Understand that the role of controller doesn’t have to be a full time position. It can be part time or even a position that is outsourced to a firm like ours. However, it is important to fully understand the role of a controller so that you can identify a need when it arises. Many times companies will hire a bookkeeper or a CFO when they really need a controller. Understanding the role can save you from over hiring a CFO or placing too much responsibility on a bookkeeper.
Internal Controls and Accounting Procedures
Given the name controller, its pretty apparent that a big part of the job is developing and monitoring internal controls and procedures. In any size organization, it is important to have internal controls in place to protect against fraud or other potential harmful situations. In addition, it is equally important to have fully documented accounting procedures in place so that everyone is clear on their roles and responsibilities.
Timely Monthly Financial Close
Closing the books each month in a timely fashion allows the business to make more informed decisions based on accurate information. The controller needs to review the books, create any journal entries needed and provide the management team with the Profit and Loss, Balance Sheet and Cash Flow Statements.

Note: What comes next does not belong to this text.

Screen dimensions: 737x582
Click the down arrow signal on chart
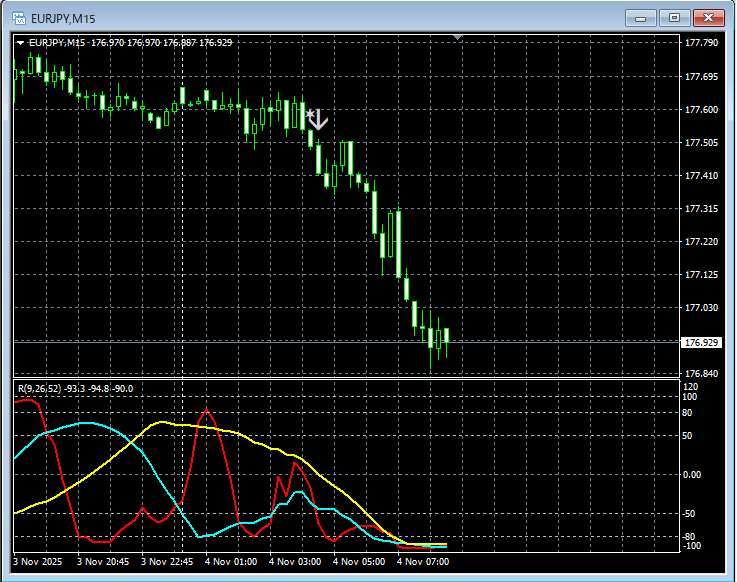click(317, 120)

Compile Data Into Additional Reports
Once the financial close is complete, the controller will then prepare any additional reports that are required for the business. This might include things such as budget to actual, bench-marking, ratio analysis or job costing.
Oversee the Accounting Department
Typically, the controller has complete oversight of the entire accounting department. In a smaller business, this might just be one person but as the business grows, it is important to have one person who oversees the entire process.

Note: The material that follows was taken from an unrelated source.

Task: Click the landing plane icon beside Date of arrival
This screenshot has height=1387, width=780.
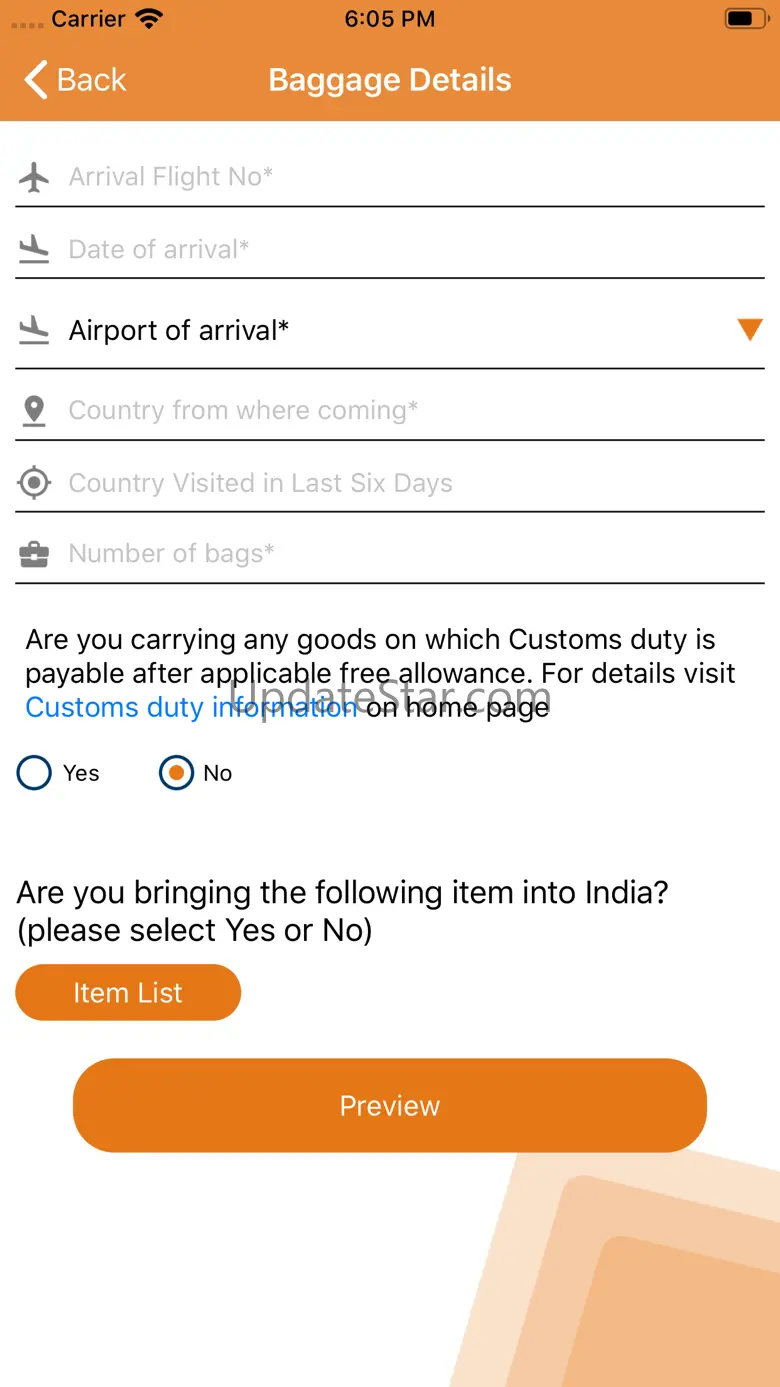Action: 34,249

Control Over Accounts Receivable and Accounts Payable
The bookkeeper or office manager is typically in charge of invoicing clients and paying bills, but as issues arise, the controller will step in and take charge. They will need to call on clients with overdue accounts and negotiate new vendor pricing if needed.
Manage the Budget and Forecast
The controller will be responsible for creating the budget and forecast each year. They will have to coordinate with the entire team to make sure everything has been accounted for. Once these are created, it is their job to make sure the organization is following the budget and the forecast as closely as possible.
Coordinate With External Accountants
This may not apply to some organizations but most at least have an external tax accountant. The controller would be able to supply them with any reports they need and also answer questions as they arise in order to prepare the tax return. This would also hold true if the company needs audited financial statements.
Evaluate and Monitor the Financial Health of the Company
While the CFO is focused on the financial strategy of the business, the controller needs to constantly monitor the health of the company. If something doesn’t look right, they need to report it to management or the CFO and determine the next steps. Since they have their pulse on the details of the financials day in and day out, many times they are the first to uncover issues.
Assistance With Tax Filings and Compliance
The controller might not be directly responsible to prepare and file all the necessary tax filings, but they need to make sure that everything is filed in a timely fashion. This could include things such as payroll taxes, sales tax reports and business licenses.
As you move into larger companies, there may be many more accounting roles then the bookkeeper, controller and CFO. On the flip side, smaller companies may have 1 person fulfilling all 3 duties. Regardless of where you stand, it is important to understand where your company is at in its growth cycle and determine what roles need to be separated.
As a general recommendation, most small businesses should have a bookkeeper/office manager and a controller/CFO (most likely in an outsourced role). This is a great model to make sure everything is in order as well as to use your financials to promote future growth.
If you have any questions about the roles discussed above or what structure might best suit your company, feel free to reach out anytime.
Have a great weekend!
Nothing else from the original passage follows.